Two. In me HDD mounted catalog I see big difference for df/du and ls commands. Maybe this is feature KVM, but I not sure.

du -sh /data/hdd-drbd/*
170M    /data/hdd-drbd/awx-add.qcow2
7.7G    /data/hdd-drbd/awx.qcow2
2.0G    /data/hdd-drbd/template-DISABLE.qcow2
ls -lah /data/hdd-drbd/
total 9.8G
drwxr-xr-x  2 root root   74 Aug 16 17:37 .
drwxr-xr-x. 8 root root   91 Aug 14 22:11 ..
-rw-------  1 qemu qemu 201G Aug 15 19:41 awx-add.qcow2
-rw-------  1 qemu qemu 7.7G Aug 18 17:26 awx.qcow2
-rw-------  1 root root  46G Aug 15 13:48 template-DISABLE.qcow2

Now I will going to move all data to SSD disk and will try resync empty disk – maybe – it's will be fine. But I need your help for this problem – do you have some ideas for this situations?

EDIT:

One more – why I resyncing my storages? I added to some PV in my LVM for drbd[0/1] and resize drbd-devices. Maybe this is important information… Before this operations drbd worked fine.

EDIT2:

The empty disk resync selfsame…

Best Answer

I have the CRUTCH-style solve.

First, I moved all data from HDD-drbd to SSD-drbd and recreate drbd-device.
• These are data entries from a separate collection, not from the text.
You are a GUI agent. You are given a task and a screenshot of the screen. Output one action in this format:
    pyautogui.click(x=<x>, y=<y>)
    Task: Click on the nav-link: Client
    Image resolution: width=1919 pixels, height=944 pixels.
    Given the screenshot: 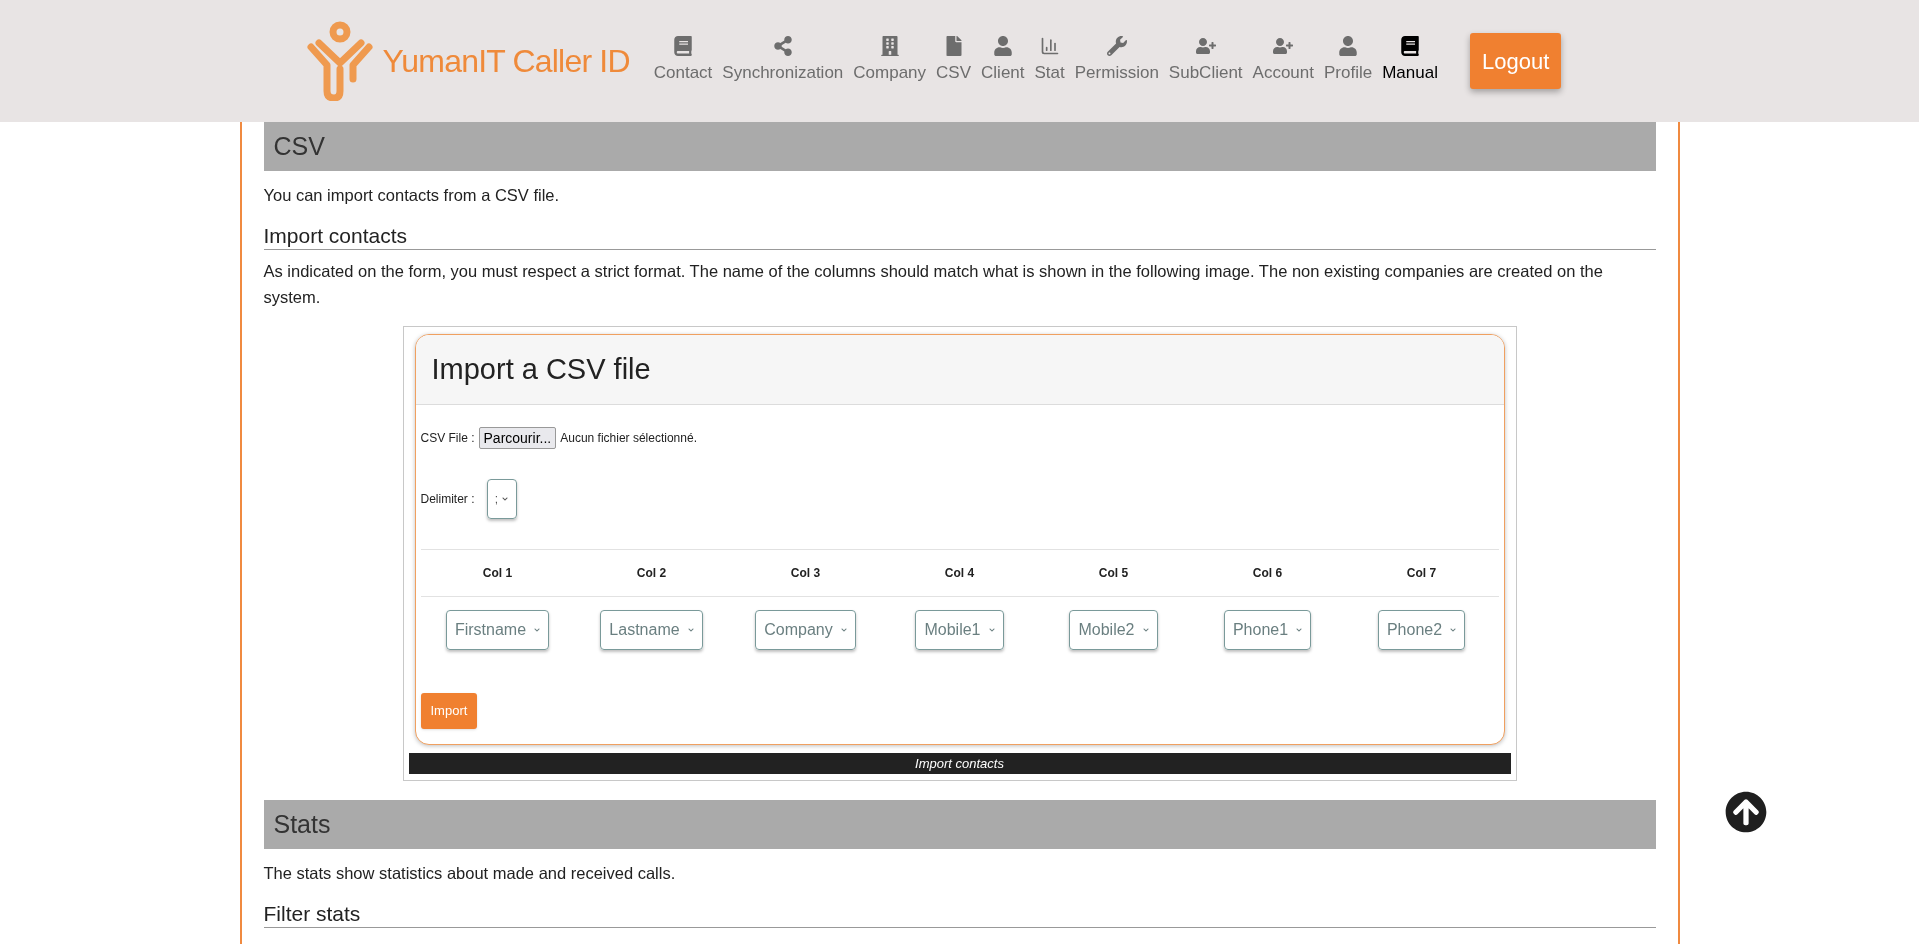 What is the action you would take?
    pyautogui.click(x=1003, y=61)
Since this sync work fine.

Second, I (maybe) find one problem with performance. See graphics

enter image description here

I haved a 2 hours of the nice performance, but then I tried start my KVM's VM. And magic, performance is down (~13:10 by graphic). Then I stop VMs and performance restored.

I think this is due to the fact that you should not give even a minimum load on the DRBD during synchronization. However, I really hope that after synchronization this problem will not be.